Link's house in Twilight Princess

Link’s house in Twilight Princess

Link's house in Breath of the Wild

Link’s house in Breath of the Wild

The cumulative process of loot-acquisition expresses a cultural infatuation with the self-sufficient, ultra-capable, bootstrapping hunter-gatherer/lone-wolf archetype, but in truth plays out more like the gratuitous pack rat hoarderism of the bourgeoisie, with possessions devoid of any sentimentality; ownership but no real reason to want other than to have for the sake of having. It feels worth mentioning that BotW is the only Zelda game in which Link must go out and purchase a house instead of already having one, which ends up being this barren unhomely space whose only function is as a glorified trophy case. And admit it, if Nintendo released a sequel that did not either dramatically expand upon or reduce the scope of the game-world a la Majora’s Mask (not talking gameplay mechanics or narrative gravitas, just sheer landmass) the lack of appreciable change would most likely be ill-received. Sometimes less is more, sometimes more is more, but the exact same is definitely less.

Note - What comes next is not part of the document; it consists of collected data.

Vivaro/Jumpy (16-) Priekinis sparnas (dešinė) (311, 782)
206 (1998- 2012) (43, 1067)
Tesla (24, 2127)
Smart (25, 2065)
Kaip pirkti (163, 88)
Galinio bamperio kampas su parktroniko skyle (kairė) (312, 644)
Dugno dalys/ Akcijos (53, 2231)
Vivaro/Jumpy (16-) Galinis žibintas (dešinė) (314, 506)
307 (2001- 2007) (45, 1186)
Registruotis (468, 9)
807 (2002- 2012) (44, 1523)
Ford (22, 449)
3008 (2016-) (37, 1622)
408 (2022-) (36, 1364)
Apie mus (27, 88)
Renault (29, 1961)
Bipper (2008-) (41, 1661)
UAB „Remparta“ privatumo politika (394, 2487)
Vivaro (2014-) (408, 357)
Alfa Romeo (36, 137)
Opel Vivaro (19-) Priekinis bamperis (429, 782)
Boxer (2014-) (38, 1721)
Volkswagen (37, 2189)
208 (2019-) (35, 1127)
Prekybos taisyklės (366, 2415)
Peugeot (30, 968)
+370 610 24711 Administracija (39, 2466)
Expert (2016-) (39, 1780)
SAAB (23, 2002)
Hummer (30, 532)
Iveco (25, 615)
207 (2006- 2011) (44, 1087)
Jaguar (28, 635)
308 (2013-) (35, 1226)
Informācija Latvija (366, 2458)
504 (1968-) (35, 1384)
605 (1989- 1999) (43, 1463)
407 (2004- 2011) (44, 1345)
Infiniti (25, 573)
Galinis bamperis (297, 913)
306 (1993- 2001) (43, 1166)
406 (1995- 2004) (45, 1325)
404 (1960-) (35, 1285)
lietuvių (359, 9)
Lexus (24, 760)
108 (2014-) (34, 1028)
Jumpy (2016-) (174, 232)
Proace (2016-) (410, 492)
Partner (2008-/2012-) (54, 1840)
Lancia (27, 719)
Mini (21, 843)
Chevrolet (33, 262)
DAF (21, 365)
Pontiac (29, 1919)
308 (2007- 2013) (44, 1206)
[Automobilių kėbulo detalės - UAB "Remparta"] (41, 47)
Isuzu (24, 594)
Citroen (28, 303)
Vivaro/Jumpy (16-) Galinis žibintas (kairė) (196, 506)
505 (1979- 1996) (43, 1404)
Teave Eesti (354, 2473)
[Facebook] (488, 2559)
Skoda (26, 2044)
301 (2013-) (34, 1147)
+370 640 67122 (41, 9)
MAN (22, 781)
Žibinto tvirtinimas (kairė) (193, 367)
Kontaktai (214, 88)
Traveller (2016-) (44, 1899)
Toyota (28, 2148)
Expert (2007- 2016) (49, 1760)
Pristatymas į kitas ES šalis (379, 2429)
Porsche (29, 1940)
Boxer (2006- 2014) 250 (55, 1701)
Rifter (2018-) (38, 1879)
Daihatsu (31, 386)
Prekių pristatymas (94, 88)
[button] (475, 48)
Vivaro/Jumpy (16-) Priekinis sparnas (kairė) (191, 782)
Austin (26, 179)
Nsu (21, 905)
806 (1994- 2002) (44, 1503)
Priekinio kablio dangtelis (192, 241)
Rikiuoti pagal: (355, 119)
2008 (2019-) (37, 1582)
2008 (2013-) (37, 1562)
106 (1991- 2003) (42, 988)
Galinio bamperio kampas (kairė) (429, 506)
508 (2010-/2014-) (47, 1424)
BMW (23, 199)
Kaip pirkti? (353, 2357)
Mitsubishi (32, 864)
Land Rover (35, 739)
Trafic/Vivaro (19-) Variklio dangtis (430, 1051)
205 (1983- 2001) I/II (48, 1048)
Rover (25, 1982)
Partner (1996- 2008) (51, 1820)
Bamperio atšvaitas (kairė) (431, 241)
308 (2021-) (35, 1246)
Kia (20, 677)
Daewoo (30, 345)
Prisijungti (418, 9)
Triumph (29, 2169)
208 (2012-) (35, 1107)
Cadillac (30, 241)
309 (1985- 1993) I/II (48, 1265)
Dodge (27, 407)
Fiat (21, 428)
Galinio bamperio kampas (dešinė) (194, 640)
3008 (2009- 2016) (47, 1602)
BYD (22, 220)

While I marvel at the boldness of the direction Breath of the Wild took, and I’m glad that it did, if hyper-selectively (and reductively) judged based on its merits as a cooking game, then I truly believe something like Cooking Mama is far superior at crafting play which actually resembles making food. They are both rinse-and-repeat approaches no doubt, but at least in Cooking Mama an attempt is made to reproduce the tactility of the endeavour through the unique affordances of the DS touchscreen. There is a mimesis in all of the chopping, tossing, slicing, kneading, pouring and stirring motions performed with the stylus, and more importantly a sense of accomplishment from completing tasks in a logical order. Simple as they may be, these mini-games are undeniably about the experience of learning to cook a recipe, boiled down to its lowest common denominator—not fully representative but certainly an amuse-bouche, a taste. Much like how the recent Minit condenses the formula of classic top-down Zelda to its irreducible quintessence, Cooking Mama perfectly encapsulates its source material; it only takes a few seconds to become “Just as skilled as Mama!” Conversely in Breath of the Wild you drop a bunch of random things into a big empty bowl and somehow against all common sense it manages to cook itself, no intervention required. Even if the end result is unintelligible, unnourishing mush that wasn’t really worth the time and resources put in, Link’ll eat it up with a smile as if gluttonously asking for seconds. After all, what are we as players if not consumers?